私たちは、7月12、13の両日にわたり、「同友会運動の躍進で、人が輝く21世紀を創ろう!」のスローガンを掲げ、第33回定時総会を札幌で開催しました。全国から集まった1500名を超える参加者は、2日間の学びあいと論議を通じて、スローガンに示された通り、同友会運動を躍進させることが、人と地域、そして中小企業が輝く21世紀を創ることができるとの確信を深めることができました。

いま日本経済は深刻な不況下にあり、企業倒産や失業率も増大の傾向にあります。さらに、政府の提唱する「構造改革」路線のもとで、金融機関の不良債権処理が強引に進められれば、生かされるべき多くの中小企業もその巻き添えとなり、企業倒産の激増が予想されます。これでは、景気はさらに悪化し、日本経済の再生は遠のくばかりです。先進諸国では、経済活性化に果たす中小企業の役割を高く評価し、中小企業重視の政策転換が行われ実績を上げています。日本においても、中小企業を重視し、地域経済の活性化をはかり、国民が将来に安心と希望の持てる政策を打ち出すことが切望されます。昨日告示された参議院議員選挙は、21世紀初の国政選挙であり、私たちもその動向をきびしく見つめる必要があります。

私たちは、本総会における熱心な論議を通じて、同友会がかかげる理念こそ、21世紀においても普遍の真理であり、この理念にもとづき、企業経営と同友会運動を車の両輪として力強く推進することを再確認致しました。

そのためには、同友会理念を学び直し、同友会運動の原点に立って、時代にふさわしい活動の再構築をはからなければなりません。以上の視点から、本年度は次の3点を重点課題として、提起するものです。

第一には、21世紀型企業づくりの活動をさらに強化します。8年前の「総会宣言」で明らかにした21世紀型企業とは、(1)国民や地域の要望に高い水準で応えられる使命感に燃える企業、(2)労使が共に育ち合い、活力に満ちた豊かな人間集団としての企業のことです。この同友会型企業ともいえる21世紀型企業づくりに、一層の熱意と創意を結集して取り組むことです。そのために、時代転換にふさわしい質の高い学びあいの場をつくり、実践と検証活動を強めます。

第二には、中小企業と国民生活、地域が豊かになるための経営環境改善活動を推進します。特に、地域と中小企業への円滑な資金供給を可能にし、それに協力しようとする金融機関との共存共栄をめざす「金融アセスメント法」の実現に向けて、会内はもとより、広く社会的世論を喚起しながら力強く運動を進めることです。

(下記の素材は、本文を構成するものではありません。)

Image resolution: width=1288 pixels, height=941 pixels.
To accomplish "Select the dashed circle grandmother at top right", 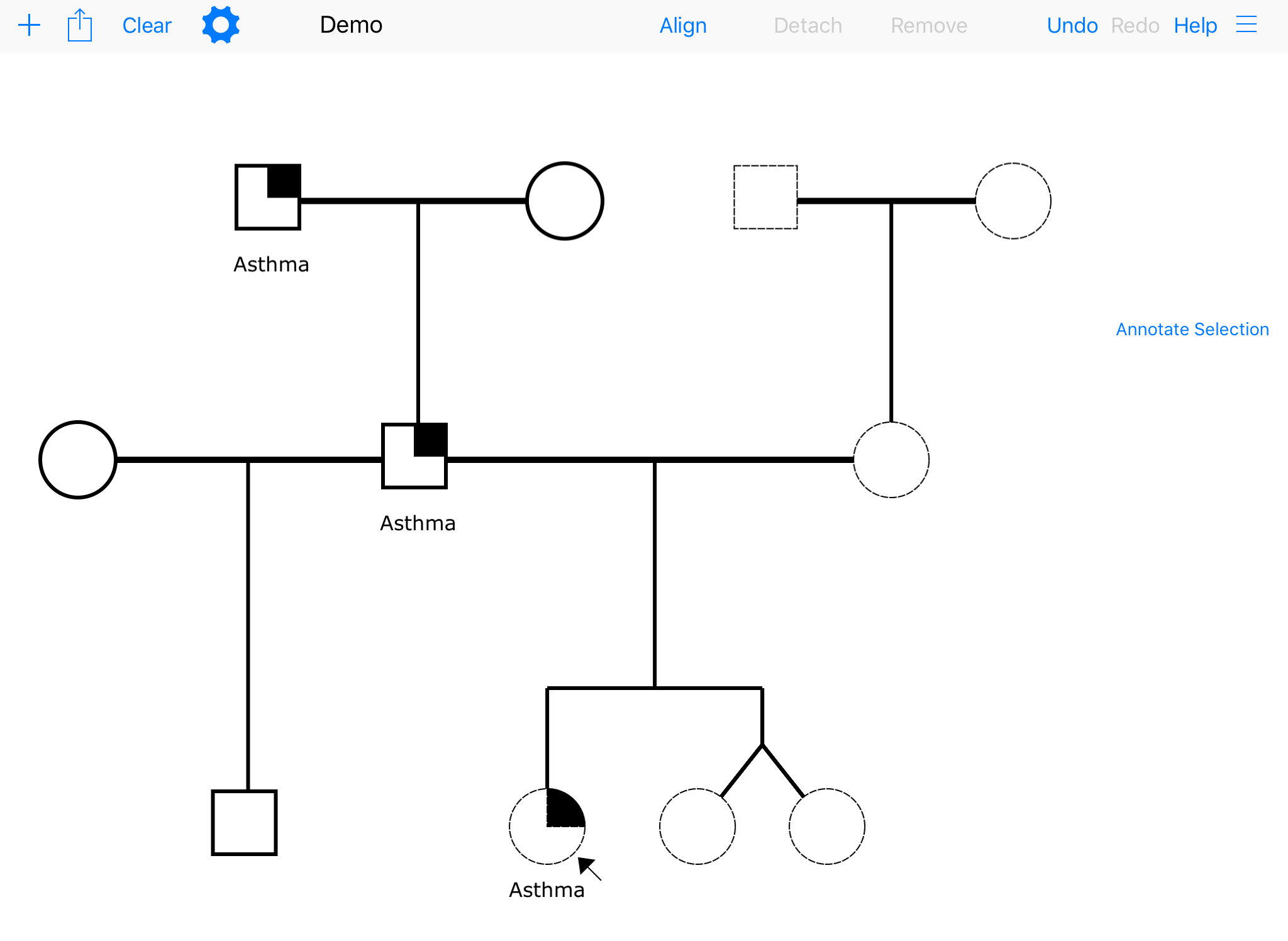I will click(x=1013, y=201).
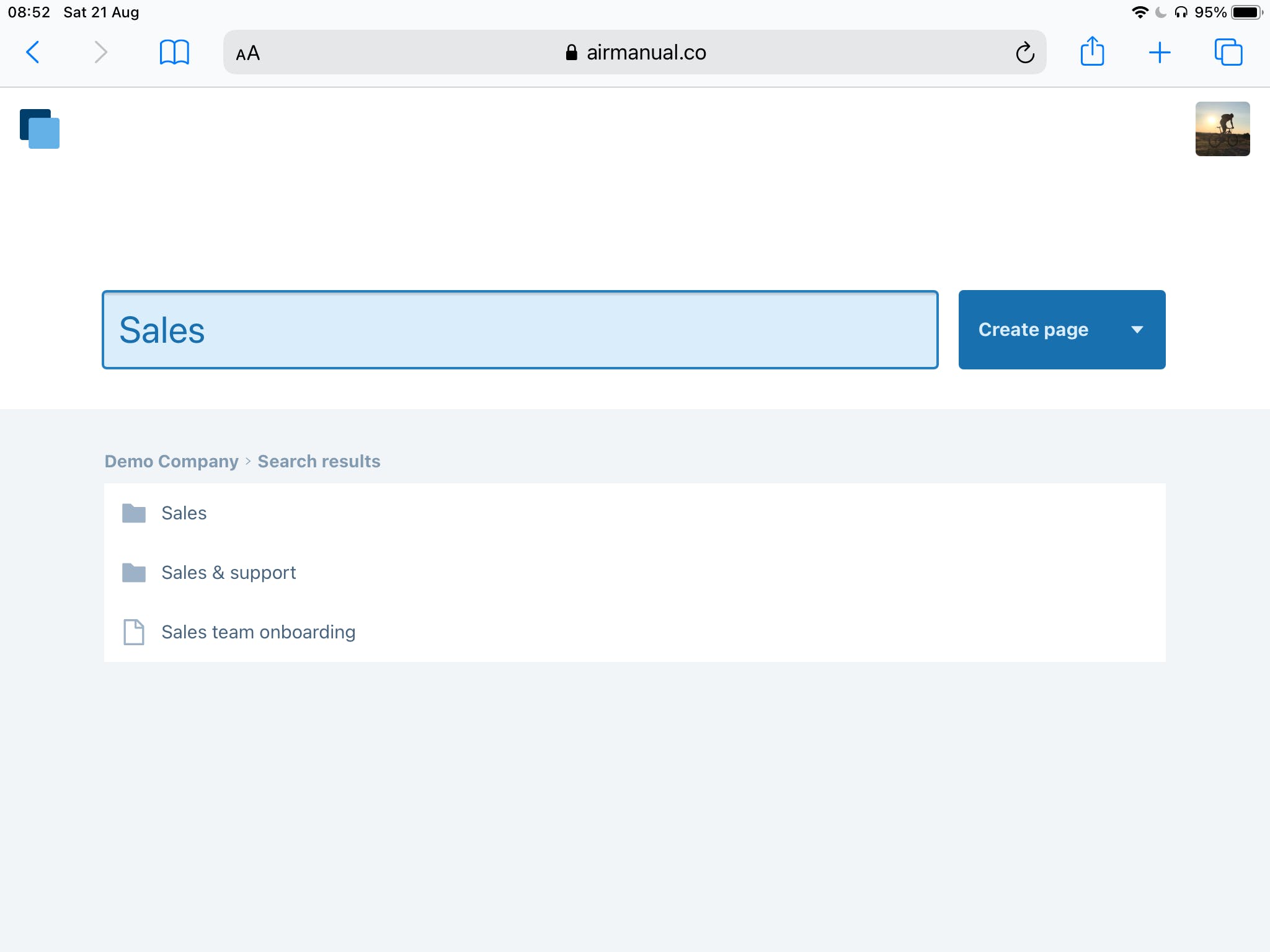
Task: Open Safari bookmarks book icon
Action: 174,52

第三に、2010年、全国50000名会員を展望し、その第一歩を踏み出す年とします。同友会が、中小企業家にとって最も頼もしい組織として機能し、魅力ある会としてその輝きを増すことによって、各同友会の組織はさらに大きく発展します。未来に限りない夢を広げ、着実に組織の増強をはかることです。

私たちは、困難な課題が山積している時こそ、同友会で学んだ成果がその真価を発揮し、課題を克服することで、私たち自身が鍛えられ、磨き上げられることを経験してきました。21世紀の初頭に当たり、全国の同友会の仲間と共に、全力をあげて経営課題に取り組み、中小企業家としての歴史的使命を果たすため、同友会運動のゆるぎない発展をめざすことを誓い合い本総会の宣言とします。